WHAT THE EXERCISE ASKS:
Can you rewrite the listing between the lines holding "You are a computer-use agent. Image" and "Looking at the screenshot, I should click(1541, 46).", inclusive, as a two-column CSV with columns instruction and action, putting each text and its answer together on one row, quoting every field and turning line breaks into spaces?

THE INPUT:
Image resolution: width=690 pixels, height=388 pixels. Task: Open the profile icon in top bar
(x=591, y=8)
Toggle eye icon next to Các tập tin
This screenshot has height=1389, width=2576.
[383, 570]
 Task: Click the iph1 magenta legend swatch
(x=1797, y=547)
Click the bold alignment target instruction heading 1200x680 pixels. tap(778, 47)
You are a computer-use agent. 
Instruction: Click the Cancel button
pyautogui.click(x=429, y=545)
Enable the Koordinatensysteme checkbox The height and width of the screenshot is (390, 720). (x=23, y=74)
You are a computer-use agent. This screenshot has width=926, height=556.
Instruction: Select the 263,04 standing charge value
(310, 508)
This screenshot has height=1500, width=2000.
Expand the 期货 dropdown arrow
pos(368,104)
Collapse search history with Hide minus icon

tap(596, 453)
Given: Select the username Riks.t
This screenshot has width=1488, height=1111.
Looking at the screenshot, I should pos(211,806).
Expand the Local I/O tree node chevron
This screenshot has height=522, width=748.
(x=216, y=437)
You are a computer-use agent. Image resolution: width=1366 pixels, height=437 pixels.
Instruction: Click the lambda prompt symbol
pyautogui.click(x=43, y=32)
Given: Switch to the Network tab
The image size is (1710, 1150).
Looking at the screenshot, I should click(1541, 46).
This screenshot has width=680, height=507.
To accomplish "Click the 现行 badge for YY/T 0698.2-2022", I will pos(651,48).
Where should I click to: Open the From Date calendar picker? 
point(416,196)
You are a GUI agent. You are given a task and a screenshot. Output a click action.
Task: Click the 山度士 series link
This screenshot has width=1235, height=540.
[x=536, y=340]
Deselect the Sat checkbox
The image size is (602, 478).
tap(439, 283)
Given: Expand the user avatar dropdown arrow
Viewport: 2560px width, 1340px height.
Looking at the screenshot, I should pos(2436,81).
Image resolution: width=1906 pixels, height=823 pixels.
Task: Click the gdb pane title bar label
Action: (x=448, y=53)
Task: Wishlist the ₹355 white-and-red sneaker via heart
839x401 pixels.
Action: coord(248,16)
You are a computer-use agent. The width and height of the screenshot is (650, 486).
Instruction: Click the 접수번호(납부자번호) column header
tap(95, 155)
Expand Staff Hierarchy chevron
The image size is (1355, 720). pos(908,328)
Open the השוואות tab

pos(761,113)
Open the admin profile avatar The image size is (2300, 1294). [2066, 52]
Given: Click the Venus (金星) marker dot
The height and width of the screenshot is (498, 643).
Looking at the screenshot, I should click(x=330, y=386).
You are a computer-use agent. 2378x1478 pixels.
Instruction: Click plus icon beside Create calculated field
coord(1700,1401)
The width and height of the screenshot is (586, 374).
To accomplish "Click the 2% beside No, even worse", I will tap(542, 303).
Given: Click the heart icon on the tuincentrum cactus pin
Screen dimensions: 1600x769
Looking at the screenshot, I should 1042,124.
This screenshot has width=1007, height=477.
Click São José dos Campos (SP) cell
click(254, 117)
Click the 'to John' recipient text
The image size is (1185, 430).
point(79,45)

SOLUTION TO THE EXERCISE:
instruction,action
"You are a computer-use agent. Image resolution: width=1366 pixels, height=437 pixels. Instruction: Click the lambda prompt symbol","pyautogui.click(x=43, y=32)"
"Given: Switch to the Network tab The image size is (1710, 1150).","Looking at the screenshot, I should click(1541, 46)."